Ebola-themed Halloween decorations? Bad idea blue jeans

A house at the corner of Emerson Ave and Westchester Dr. is decorated with hazmat and chemical waste bins that pokes fun of ebola on Oct. 23, 2014 in Dallas. (Kirsten Kearse/The Dallas Morning News)

Don’t get me wrong. I love dark humor. And if anyone is going to engage in death-related themes, Halloween is absolutely the time to do it. But decking your Highland Park house out in hazmat materials and quarantine paraphernalia is in the worst possible taste.

Ebola isn’t funny. A person died here. Others had their lives turned upside down by this disease. More than 4,000 people are dead in West Africa from it.

One of my close relatives proposed that we go out on Halloween wearing Texas Health Presbyterian Hospital surgical scrub uniforms or something similar. I thought about it long and hard, not wanting to be a fuddy-duddy. I ultimately decided it was an extremely bad idea.

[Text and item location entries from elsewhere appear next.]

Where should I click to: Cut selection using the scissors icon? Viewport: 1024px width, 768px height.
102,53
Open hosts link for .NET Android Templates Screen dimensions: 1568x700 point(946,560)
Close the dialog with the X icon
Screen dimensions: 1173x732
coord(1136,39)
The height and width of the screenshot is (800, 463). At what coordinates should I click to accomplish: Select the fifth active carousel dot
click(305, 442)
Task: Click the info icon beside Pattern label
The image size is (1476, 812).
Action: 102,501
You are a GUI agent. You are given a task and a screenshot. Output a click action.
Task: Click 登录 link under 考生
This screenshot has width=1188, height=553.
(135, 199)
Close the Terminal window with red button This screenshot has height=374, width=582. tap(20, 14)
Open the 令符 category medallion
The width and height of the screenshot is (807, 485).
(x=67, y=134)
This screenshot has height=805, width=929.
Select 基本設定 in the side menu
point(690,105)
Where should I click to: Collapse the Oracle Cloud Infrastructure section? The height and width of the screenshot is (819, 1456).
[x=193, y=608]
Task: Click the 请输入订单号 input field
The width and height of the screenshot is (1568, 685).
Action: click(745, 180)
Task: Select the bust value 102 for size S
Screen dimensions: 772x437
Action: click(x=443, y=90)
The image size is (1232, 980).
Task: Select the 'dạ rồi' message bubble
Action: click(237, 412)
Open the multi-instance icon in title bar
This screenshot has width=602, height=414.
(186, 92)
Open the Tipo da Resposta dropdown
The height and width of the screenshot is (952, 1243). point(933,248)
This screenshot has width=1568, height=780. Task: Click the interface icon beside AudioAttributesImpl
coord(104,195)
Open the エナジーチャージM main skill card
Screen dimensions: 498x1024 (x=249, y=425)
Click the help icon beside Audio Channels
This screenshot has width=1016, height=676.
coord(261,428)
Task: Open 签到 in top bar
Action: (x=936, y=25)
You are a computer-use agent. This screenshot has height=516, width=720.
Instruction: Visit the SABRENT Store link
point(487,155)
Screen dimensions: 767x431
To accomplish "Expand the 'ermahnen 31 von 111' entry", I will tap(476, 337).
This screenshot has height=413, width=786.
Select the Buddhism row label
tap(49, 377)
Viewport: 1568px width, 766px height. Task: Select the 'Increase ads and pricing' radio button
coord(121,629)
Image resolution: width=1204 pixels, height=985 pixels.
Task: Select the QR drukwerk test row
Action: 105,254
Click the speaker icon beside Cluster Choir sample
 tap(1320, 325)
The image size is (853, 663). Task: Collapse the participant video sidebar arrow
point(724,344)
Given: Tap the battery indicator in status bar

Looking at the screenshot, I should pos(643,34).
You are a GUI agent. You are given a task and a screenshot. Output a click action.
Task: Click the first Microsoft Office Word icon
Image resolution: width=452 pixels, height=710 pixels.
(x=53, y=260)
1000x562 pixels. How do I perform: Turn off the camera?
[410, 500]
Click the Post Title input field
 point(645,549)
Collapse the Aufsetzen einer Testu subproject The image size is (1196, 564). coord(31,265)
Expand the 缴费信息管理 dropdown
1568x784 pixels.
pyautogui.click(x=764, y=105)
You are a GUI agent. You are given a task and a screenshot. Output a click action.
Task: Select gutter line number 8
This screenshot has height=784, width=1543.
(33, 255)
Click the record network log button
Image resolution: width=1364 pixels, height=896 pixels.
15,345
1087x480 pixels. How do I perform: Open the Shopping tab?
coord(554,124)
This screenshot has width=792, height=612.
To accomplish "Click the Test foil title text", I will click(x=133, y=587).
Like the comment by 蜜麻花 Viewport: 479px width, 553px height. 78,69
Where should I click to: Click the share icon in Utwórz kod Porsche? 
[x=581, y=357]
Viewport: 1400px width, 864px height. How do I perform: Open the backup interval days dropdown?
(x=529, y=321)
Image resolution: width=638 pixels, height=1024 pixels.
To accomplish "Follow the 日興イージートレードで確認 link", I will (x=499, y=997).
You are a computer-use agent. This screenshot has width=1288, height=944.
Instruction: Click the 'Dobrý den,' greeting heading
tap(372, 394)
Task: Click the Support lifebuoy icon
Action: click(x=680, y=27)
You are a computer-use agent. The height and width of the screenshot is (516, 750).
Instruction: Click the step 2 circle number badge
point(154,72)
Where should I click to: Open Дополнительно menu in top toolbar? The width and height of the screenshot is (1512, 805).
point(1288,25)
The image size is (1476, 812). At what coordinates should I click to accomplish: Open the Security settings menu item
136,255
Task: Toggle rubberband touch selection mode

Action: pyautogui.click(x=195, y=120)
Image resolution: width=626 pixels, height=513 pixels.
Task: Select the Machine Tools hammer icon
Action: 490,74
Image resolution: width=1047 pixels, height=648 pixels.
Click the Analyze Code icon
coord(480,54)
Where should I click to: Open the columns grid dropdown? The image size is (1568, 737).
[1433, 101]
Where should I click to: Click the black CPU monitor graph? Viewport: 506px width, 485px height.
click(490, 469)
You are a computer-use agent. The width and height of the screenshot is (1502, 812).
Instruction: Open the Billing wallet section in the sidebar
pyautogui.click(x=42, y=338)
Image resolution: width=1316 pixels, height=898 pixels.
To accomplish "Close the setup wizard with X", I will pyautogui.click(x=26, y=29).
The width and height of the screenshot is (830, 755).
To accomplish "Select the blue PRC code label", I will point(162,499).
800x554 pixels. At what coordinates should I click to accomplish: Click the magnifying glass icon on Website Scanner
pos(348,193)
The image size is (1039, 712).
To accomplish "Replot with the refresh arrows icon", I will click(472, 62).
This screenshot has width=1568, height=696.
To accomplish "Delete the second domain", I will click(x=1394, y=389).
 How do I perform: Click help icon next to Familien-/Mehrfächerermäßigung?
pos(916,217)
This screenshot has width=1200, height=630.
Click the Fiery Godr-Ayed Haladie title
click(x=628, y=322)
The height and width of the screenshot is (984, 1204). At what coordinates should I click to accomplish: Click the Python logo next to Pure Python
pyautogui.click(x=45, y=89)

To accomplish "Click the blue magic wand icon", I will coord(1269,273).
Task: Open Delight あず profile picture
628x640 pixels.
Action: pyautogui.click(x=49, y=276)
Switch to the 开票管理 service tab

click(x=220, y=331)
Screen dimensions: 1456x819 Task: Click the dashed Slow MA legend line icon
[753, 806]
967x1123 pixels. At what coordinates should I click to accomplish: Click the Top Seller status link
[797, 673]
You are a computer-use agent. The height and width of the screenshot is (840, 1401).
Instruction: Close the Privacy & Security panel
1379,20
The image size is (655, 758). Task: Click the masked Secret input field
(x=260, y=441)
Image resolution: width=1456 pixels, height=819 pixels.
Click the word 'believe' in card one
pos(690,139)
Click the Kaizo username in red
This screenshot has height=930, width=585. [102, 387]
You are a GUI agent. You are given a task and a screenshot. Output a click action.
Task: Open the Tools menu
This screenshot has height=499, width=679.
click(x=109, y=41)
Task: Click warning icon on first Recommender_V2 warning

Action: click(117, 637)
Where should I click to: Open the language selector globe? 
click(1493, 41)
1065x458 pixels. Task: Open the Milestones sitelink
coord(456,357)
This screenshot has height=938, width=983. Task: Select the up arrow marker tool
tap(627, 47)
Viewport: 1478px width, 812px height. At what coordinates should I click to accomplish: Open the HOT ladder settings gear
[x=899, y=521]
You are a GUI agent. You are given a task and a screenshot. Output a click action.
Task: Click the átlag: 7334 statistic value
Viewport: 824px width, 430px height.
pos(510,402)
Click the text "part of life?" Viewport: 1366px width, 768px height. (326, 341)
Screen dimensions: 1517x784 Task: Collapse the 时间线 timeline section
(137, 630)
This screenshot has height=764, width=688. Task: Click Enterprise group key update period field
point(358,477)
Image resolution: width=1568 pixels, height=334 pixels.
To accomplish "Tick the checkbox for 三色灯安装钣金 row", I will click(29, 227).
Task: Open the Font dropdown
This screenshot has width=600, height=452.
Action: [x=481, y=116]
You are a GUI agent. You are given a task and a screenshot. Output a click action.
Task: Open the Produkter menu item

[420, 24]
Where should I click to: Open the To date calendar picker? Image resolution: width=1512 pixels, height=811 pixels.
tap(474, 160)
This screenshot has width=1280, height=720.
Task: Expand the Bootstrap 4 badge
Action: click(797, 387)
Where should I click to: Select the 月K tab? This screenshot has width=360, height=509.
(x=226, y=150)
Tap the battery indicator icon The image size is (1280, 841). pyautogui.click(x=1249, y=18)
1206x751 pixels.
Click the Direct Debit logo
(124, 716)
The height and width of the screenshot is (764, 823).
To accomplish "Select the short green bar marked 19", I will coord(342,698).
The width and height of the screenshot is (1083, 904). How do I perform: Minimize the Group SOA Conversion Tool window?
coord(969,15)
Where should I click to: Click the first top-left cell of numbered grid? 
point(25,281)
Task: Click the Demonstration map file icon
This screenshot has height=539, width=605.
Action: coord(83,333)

Nerves are too raw to joke about this. There’s been way too much upheaval. Presbyterian has seen a serious dropoff in business, as have businesses around the hospital.

It took a long, long time — more than a year — before any major comedian was willing to make jokes about Osama bin Laden and al-Qaeda after the 9/11 attacks. We’ve now acquired enough distance from 9/11 to develop a sense of humor — not about the attacks themselves but about the ridiculous mentality behind those who staged the attacks. And probably in the not-too-distant future, we’ll acquire a sense of humor about something related to Ebola.

But anyone dumb enough to joke about it now, say, on an airplane, is going to be escorted off by guys in hazmat suits. A world of pain will follow for the joker. People take this way too seriously.